Judging from part 1, it kind of is. I’m really not persuaded from that trailer that I want to see part 2 in the theater. And I was a huge fan of Jackson’s LOTR effort. It’s really agonizing to see this new trilogy head off a cliff as it seems to be going, and I hope I’m wrong in the end.

I’m really not pleased that the escape from the Elvenking’s halls looks as if it’ll be turned into another too-damn-long chase scene. Worse, the elves are shooting bows at them!

  1. The elves treated the dwarves more or less decently in the books. Unless there’s one hell of an addition to the escape, trying to kill them as they go down the river puts the elves pretty firmly in the villain camp.

  2. From what we’ve seen of elvish archery, if the elves are shooting at the dwarves, dwarves should be dying.

Still looking forward to this, but I have reservations.

The Elf King ‘interviewed’ the dwarves, then locked them in the cells for Bilbo to spring. They got sprung and snuck to the kitchens where Bilbo packed each dwarf into a barrel with the top spanged on, they didn’t ride in them like a Disney Teacup ride. Poor Bilbo had to try to ride on the outside of the barrel [like riding a pony or horse. Imagine the splinters:eek:]
I do not really remember at all if the Elves shot at them, you don’t normally use archery inside passages and chambers - the Elf King had a proper castle inside the hill.
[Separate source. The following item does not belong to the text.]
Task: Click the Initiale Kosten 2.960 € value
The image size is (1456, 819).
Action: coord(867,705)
The only drawn bows I remember was when the Elves rescued them while they were running away from the nasty spiders.

It is had both definitions for centuries, in fact. Either way, a third option is to read it as Bilbo being very, very clever, and saying something intended to sound like a compliment that is in fact an insult of sorts.

^
An English professor was caught by his wife in bed with another woman.

Wife: “____, I’m surprised!”

Professor: “No, I’m surprised. You are astonished.”
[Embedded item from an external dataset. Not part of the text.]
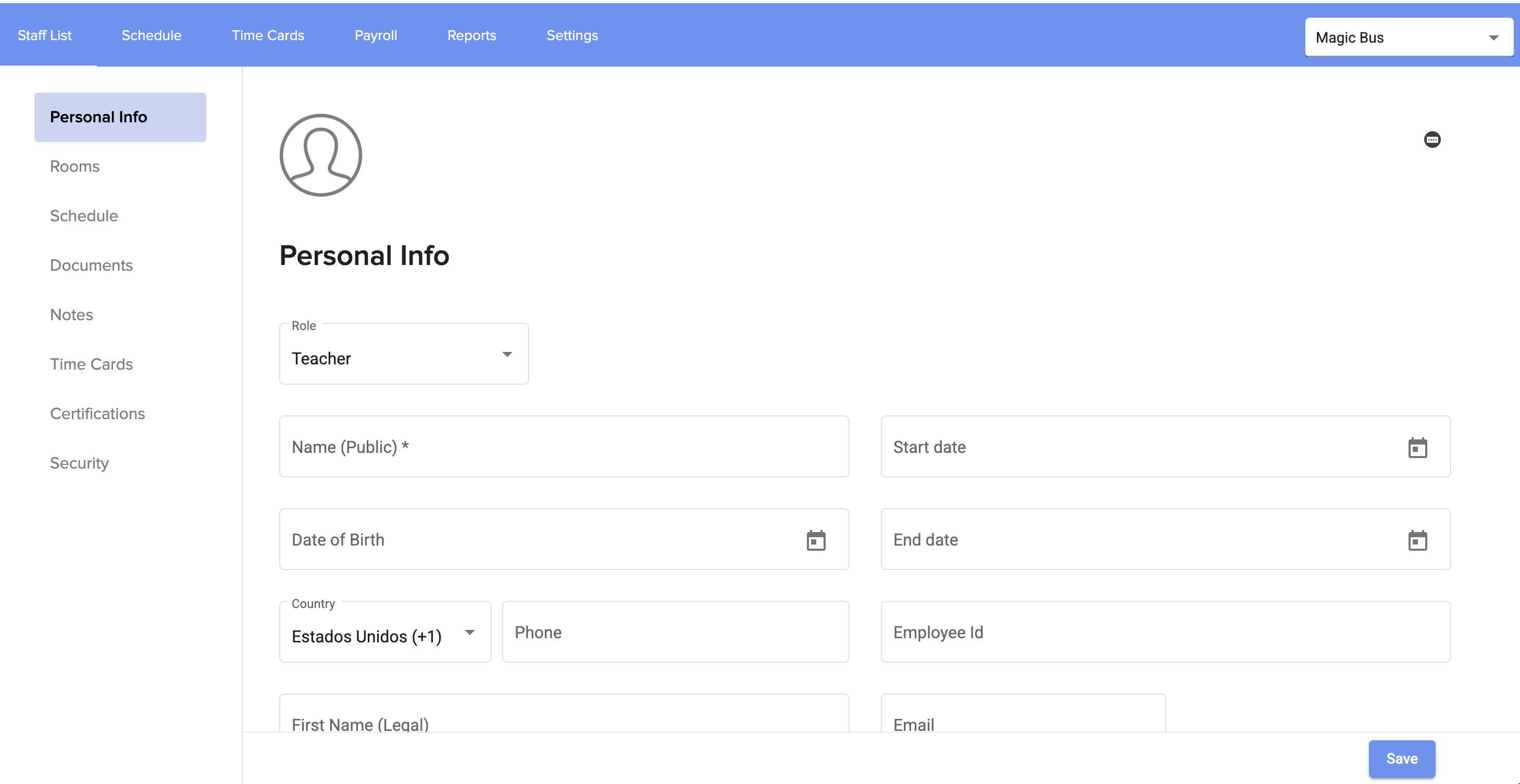The height and width of the screenshot is (784, 1520).
Task: Focus the Phone number field
Action: (675, 633)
The elves didn’t draw bows in Thranduil’s halls because they never knew anything was amiss – in the books, the escape went undiscovered until Bilbo and the dwarves were well away.

Just rubs me the wrong way – they could still do a jolting, down-river journey without making one of the good-aligned factions look worse than they were. One of my worries in this movie is that Thranduil is going to be treated as shallowly as Denethor was in the last trilogy, and this isn’t filling me with confidence.

The elves traditionally shot arrows, actually. :wink:

There also appears to be an Orc attack happening - the trailer clip is too short to know ‘what’ or ‘why’ the elves are doing - they could very well be protecting our dwarven friends.

I try very hard not to read too much into the trailers -

I don’t like that Smaug’s voice is electronically enhanced, seemingly. Benedict Cumberbatch has a perfectly deep, musical, Shakespearean trained voice which needs no enhancement to convey wickedness and seduction.

Yeah, but aren’t they also using BC for the Necromancer? Might be a little odd if they both had the same voice.